— Start Supplied records —

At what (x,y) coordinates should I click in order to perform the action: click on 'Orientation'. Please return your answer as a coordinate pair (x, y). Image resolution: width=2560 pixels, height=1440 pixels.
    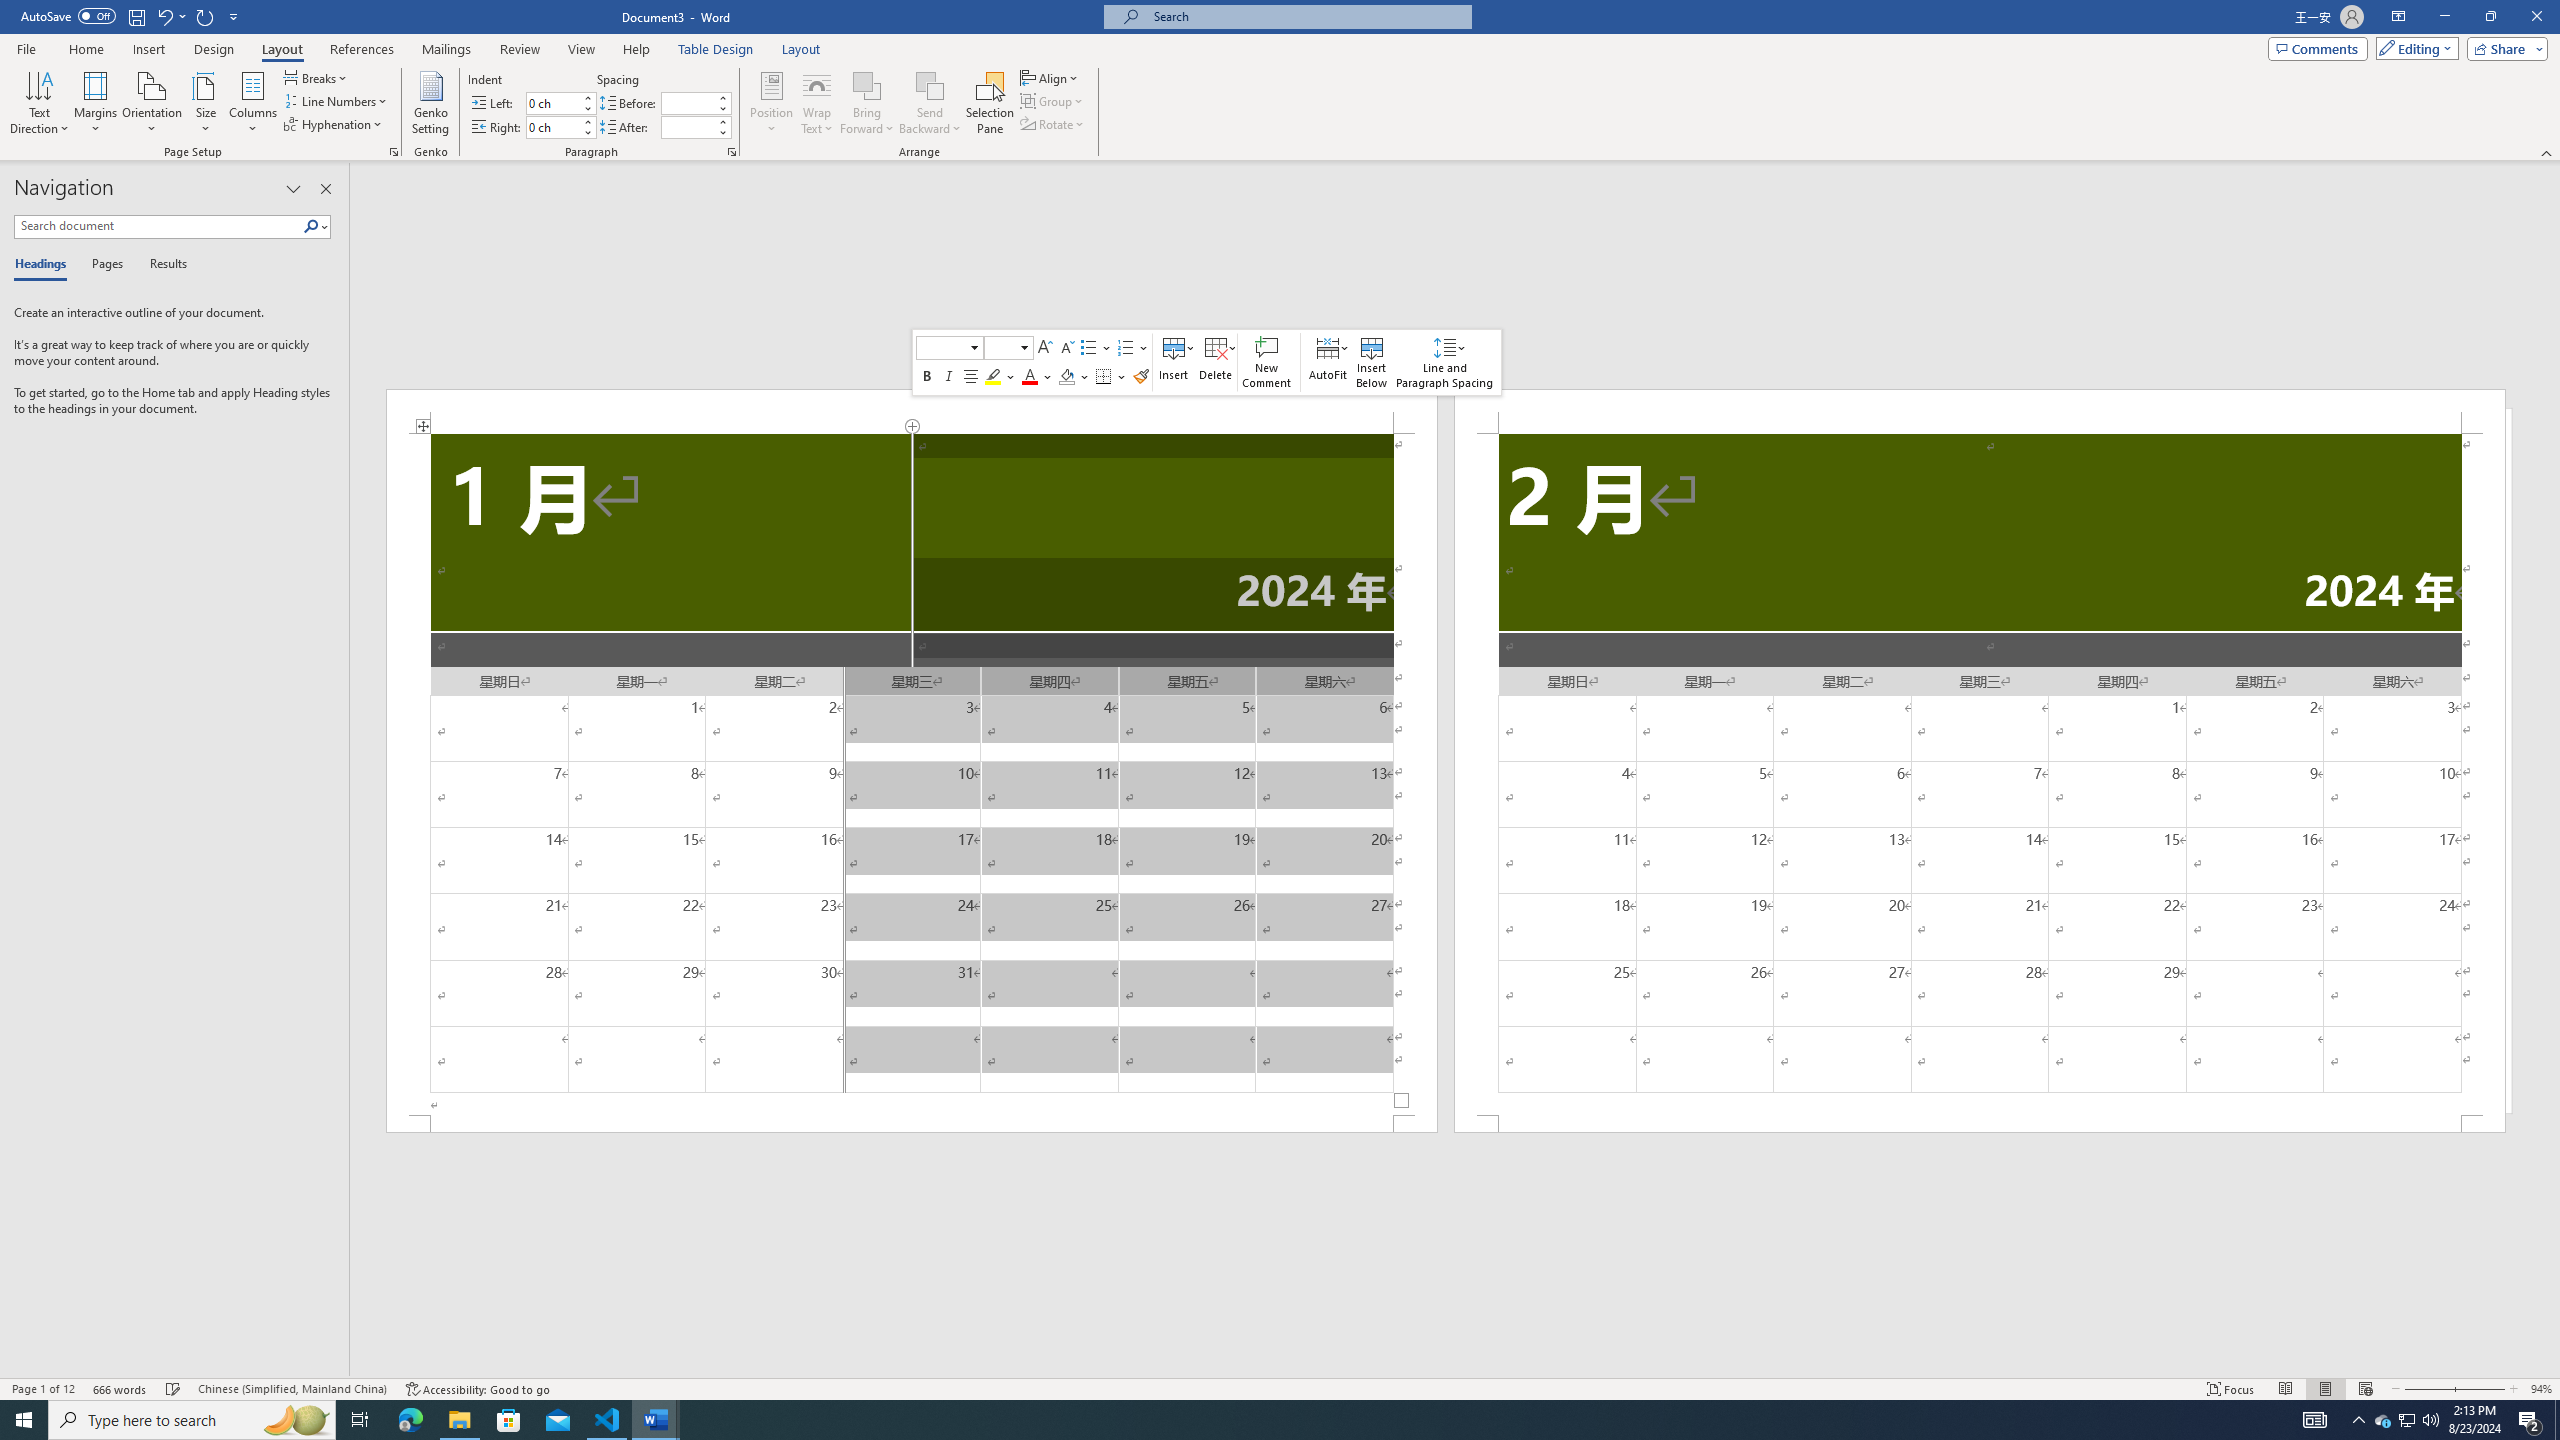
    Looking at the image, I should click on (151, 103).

— End Supplied records —
— Start Supplied records —

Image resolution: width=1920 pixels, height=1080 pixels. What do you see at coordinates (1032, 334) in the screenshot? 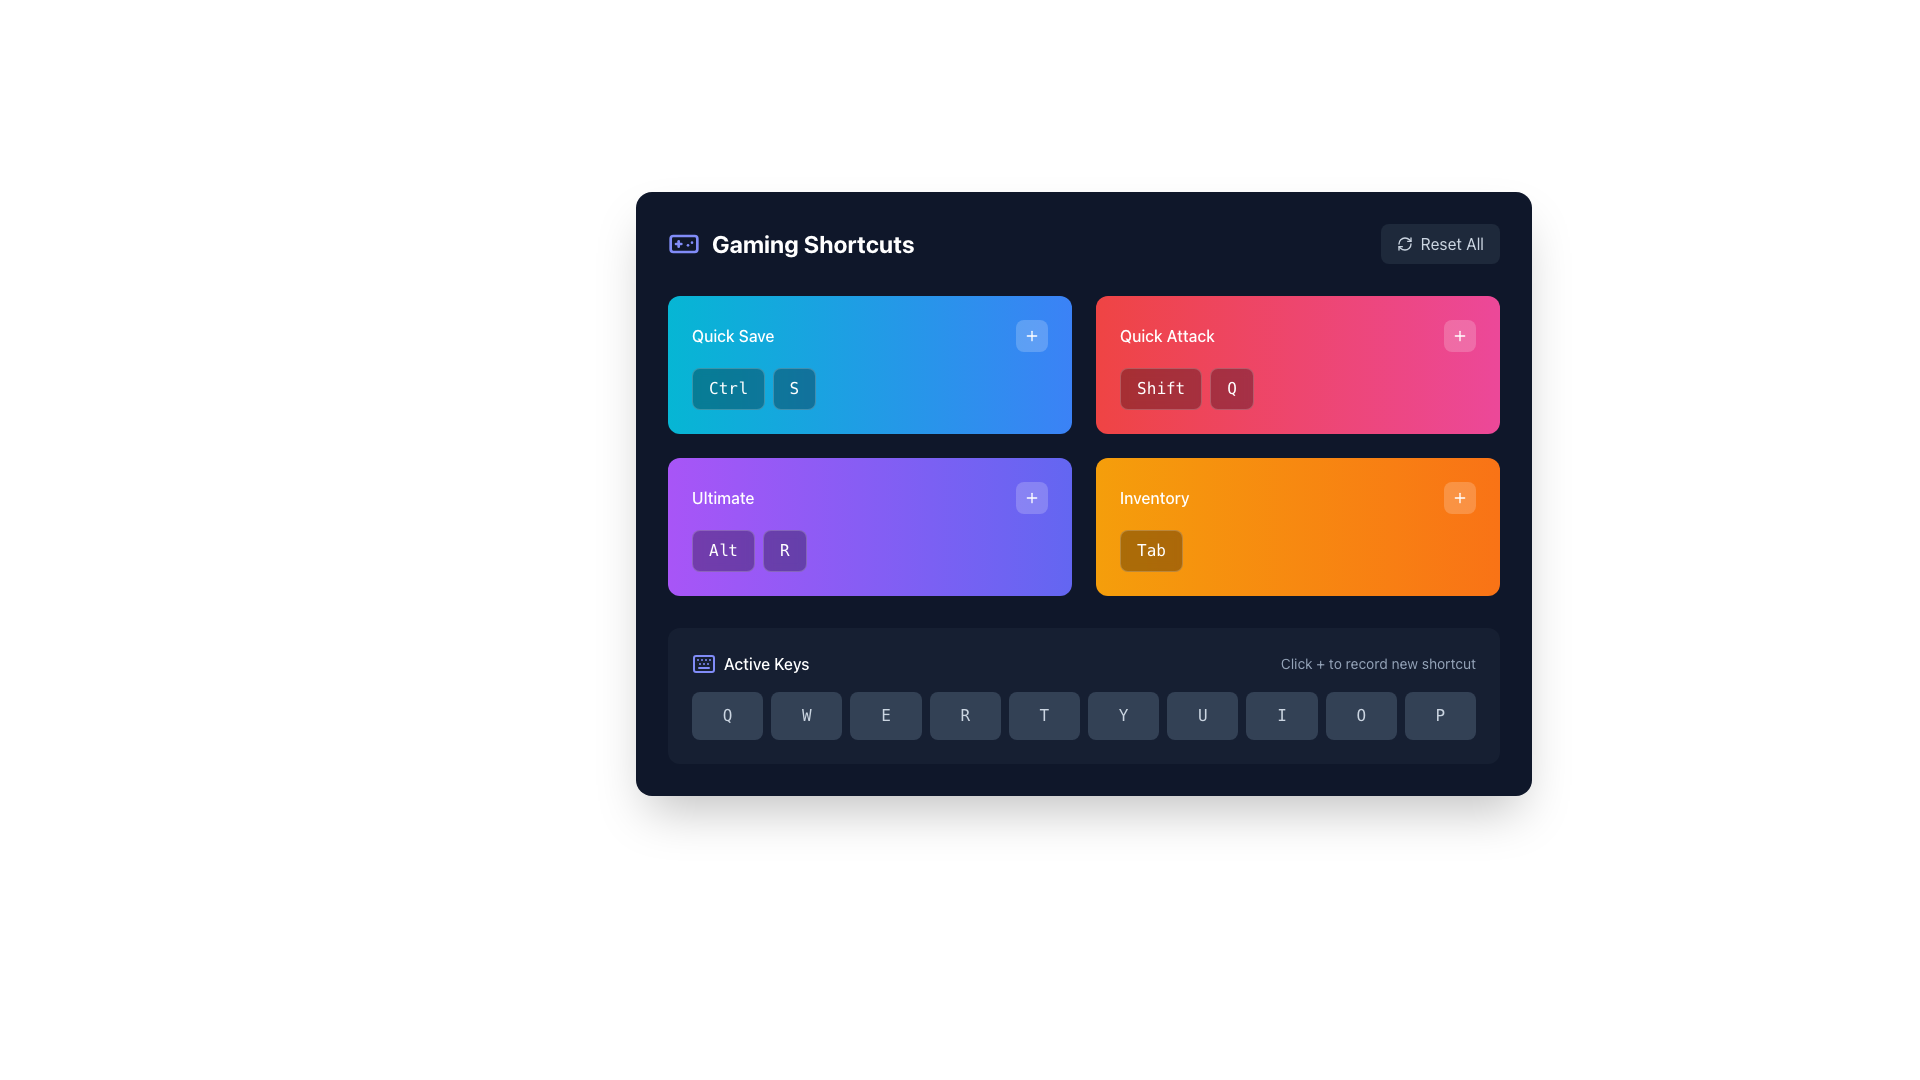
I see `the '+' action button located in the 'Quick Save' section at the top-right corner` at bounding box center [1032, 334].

— End Supplied records —
— Start Supplied records —

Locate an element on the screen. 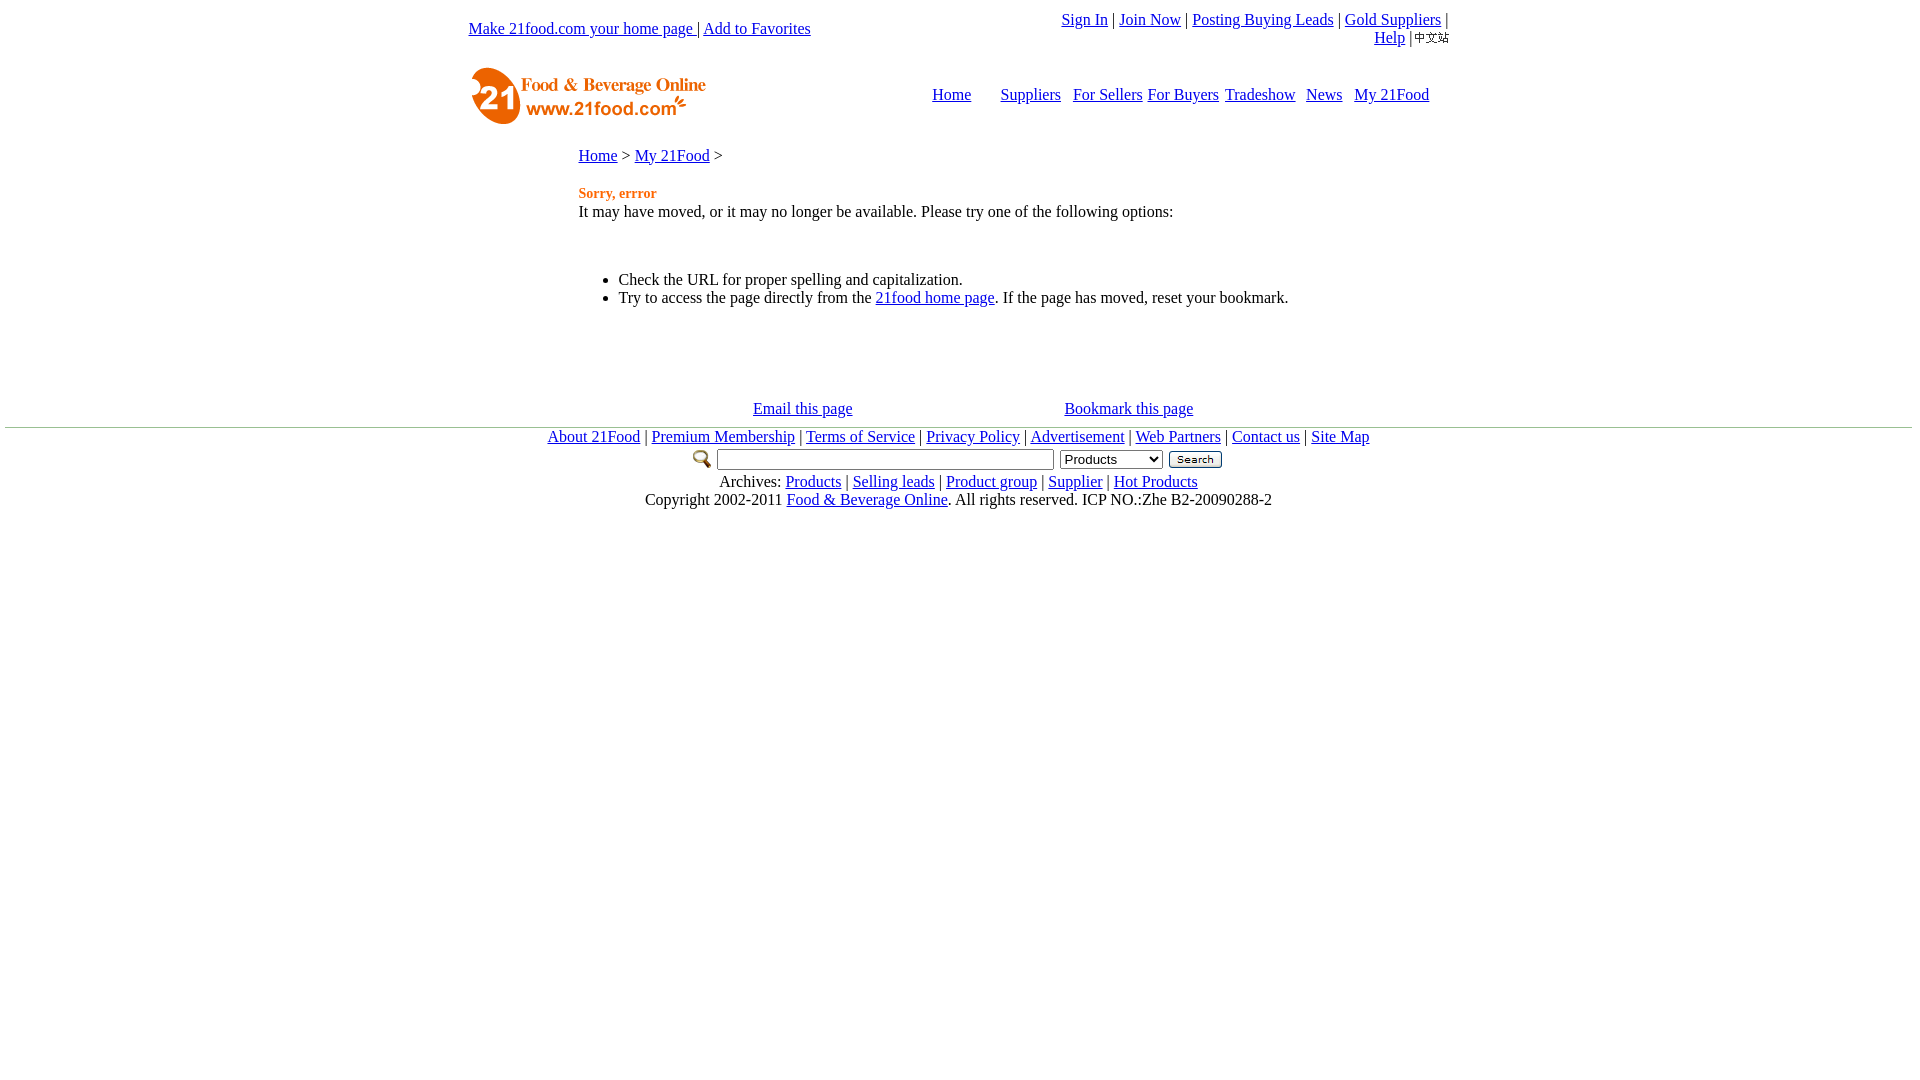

— End Supplied records —

§ **Requirement**
Express the listing from the line with "At what (x,y)" to the line with "Looking at the", both lines included, as a Markdown table with the columns No. and Text: one numbered row per line, blank lines left out. Leave the pictures out of the answer.

§ **Solution for this problem**
| No. | Text |
|---|---|
| 1 | At what (x,y) coordinates should I click in order to perform the action: click on 'Orientation'. Please return your answer as a coordinate pair (x, y). Image resolution: width=2560 pixels, height=1440 pixels. |
| 2 |     Looking at the image, I should click on (151, 103). |